Taylor membandingkan bahaya yang ditimbulkan oleh ponsel dengan bahaya merokok saat Perang Dunia II, ketika percikan api atau nyala rokok dapat membantu penembak jitu menentukan sasaran musuh.
“Ponsel adalah rokok baru di lubang perlindungan,” kata Taylor.
Ukraina telah menargetkan data seluler Rusia
Penggunaan data seluler untuk menargetkan posisi musuh dilaporkan pernah terjadi dalam perang Rusia-Ukraina.
Laporan bulan Januari oleh perusahaan keamanan siber Enea menyoroti serangan Ukraina terhadap barak Rusia di kota Makiivka di Ukraina timur pada Malam Tahun Baru 2022.

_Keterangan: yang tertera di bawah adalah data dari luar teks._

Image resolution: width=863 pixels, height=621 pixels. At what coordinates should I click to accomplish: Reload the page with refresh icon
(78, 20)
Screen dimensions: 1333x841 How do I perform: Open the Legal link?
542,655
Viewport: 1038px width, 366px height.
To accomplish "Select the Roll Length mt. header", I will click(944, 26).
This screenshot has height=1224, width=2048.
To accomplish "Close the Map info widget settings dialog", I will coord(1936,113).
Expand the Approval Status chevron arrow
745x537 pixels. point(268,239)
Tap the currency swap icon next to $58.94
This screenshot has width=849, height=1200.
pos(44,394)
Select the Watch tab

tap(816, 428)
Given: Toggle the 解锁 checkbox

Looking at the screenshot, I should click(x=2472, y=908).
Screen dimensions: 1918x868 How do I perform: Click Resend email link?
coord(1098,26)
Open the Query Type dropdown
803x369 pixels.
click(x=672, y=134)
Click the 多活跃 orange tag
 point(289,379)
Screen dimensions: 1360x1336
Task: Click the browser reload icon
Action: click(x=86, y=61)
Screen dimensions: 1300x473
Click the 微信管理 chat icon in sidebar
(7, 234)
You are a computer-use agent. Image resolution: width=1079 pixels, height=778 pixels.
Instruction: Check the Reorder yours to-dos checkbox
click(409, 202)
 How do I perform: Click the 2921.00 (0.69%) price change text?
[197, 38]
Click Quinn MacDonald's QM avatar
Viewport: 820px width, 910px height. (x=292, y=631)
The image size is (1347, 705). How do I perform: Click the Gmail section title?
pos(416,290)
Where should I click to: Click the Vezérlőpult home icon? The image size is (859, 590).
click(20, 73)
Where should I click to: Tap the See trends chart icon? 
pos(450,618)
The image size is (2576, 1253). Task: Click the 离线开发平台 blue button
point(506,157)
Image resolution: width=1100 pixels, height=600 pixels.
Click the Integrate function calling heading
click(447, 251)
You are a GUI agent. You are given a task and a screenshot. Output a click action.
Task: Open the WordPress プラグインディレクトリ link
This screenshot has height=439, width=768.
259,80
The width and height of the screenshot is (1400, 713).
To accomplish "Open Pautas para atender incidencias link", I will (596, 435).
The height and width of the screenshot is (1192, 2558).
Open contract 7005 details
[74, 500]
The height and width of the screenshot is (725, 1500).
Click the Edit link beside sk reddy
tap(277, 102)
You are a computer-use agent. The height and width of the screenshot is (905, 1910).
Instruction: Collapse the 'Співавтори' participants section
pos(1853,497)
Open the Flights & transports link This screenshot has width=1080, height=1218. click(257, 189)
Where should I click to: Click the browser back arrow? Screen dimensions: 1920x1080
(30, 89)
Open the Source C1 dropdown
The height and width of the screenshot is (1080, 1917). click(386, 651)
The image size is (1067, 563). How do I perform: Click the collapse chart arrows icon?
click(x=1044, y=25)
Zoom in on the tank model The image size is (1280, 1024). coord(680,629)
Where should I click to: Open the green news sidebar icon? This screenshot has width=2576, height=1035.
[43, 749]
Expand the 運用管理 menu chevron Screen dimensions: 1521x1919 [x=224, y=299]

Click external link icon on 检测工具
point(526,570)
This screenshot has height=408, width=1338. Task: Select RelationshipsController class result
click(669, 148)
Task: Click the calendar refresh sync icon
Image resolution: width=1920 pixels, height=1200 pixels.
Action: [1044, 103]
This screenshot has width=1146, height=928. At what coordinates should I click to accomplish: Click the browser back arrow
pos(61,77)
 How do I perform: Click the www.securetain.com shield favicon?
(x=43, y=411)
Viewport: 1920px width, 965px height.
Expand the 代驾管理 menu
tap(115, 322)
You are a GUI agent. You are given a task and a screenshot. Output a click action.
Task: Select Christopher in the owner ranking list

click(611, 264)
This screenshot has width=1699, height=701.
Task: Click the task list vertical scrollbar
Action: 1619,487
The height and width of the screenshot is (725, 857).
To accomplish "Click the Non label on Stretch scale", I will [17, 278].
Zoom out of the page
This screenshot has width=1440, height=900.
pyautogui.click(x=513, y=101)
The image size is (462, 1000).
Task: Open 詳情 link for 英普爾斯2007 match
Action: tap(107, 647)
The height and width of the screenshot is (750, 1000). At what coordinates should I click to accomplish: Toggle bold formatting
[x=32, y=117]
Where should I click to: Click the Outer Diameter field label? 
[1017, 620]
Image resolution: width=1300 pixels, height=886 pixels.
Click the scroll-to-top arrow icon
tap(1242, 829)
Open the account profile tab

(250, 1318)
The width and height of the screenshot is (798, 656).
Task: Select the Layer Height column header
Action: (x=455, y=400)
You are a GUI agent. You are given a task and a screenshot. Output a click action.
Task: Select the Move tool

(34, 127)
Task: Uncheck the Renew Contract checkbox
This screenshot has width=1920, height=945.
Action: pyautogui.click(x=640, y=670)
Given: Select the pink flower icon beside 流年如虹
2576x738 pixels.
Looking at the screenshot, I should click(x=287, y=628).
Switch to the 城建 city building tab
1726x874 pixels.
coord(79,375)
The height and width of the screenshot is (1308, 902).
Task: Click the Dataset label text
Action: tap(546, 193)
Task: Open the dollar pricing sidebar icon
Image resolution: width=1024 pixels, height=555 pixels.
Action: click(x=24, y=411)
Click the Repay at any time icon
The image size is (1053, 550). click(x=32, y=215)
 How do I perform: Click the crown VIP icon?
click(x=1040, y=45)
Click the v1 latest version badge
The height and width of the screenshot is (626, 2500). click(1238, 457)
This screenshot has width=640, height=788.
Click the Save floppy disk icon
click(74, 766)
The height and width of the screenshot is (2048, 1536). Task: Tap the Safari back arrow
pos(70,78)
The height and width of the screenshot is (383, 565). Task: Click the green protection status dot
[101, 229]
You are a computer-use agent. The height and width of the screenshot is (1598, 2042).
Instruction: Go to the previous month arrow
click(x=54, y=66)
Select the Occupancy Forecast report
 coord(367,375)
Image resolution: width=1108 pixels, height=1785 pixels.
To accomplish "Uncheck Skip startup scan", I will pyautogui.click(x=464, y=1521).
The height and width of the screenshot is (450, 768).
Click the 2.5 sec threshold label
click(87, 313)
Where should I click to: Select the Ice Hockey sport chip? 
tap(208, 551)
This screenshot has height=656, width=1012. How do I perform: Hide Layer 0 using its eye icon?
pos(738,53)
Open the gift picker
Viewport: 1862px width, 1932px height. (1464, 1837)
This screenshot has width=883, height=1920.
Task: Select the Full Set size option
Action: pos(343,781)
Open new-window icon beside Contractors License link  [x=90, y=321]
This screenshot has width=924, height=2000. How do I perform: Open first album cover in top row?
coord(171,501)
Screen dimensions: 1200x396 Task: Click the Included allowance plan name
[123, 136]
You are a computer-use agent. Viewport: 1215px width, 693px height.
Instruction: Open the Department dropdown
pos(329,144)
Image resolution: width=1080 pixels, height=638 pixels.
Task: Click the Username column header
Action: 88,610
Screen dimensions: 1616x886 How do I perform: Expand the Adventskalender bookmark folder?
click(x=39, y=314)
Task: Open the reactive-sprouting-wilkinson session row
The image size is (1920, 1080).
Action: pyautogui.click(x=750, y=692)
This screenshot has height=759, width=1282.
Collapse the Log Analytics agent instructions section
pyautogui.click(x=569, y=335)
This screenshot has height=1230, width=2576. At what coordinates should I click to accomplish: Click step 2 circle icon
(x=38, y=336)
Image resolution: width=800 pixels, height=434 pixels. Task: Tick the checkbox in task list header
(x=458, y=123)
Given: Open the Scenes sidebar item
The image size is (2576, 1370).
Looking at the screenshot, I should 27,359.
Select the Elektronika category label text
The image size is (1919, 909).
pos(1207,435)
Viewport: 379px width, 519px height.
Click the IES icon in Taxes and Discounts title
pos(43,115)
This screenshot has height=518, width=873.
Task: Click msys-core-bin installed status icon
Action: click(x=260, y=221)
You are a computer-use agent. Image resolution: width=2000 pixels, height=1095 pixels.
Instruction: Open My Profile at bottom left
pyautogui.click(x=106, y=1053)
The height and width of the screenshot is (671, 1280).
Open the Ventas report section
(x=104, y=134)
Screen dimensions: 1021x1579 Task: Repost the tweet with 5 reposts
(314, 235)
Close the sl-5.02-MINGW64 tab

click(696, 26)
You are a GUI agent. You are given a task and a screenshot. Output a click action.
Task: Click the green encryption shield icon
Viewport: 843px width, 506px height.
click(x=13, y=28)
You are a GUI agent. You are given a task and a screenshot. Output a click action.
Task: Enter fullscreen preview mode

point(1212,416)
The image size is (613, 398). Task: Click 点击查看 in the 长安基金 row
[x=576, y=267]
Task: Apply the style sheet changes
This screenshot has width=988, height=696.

Kementerian Pertahanan Rusia mengatakan serangan itu terjadi karena pasukan cadangan Rusia menyalakan ponsel mereka.
Akibatnya, agen intelijen Ukraina dapat mengidentifikasi lokasi mereka.
Baca juga: Israel, Ukraina, dan Taiwan akan Dapat Kucuran Dana 95 Miliar Dolar dari AS, Ini Pembagiannya
Daerah tersebut kemudian menjadi sasaran Sistem Roket Artileri Mobilitas Tinggi (HIMARS) M142.
Sumber-sumber Rusia mengklaim 89 tentara tewas dalam serangan itu, sementara Ukraina menyebutkan jumlahnya sekitar 400 orang.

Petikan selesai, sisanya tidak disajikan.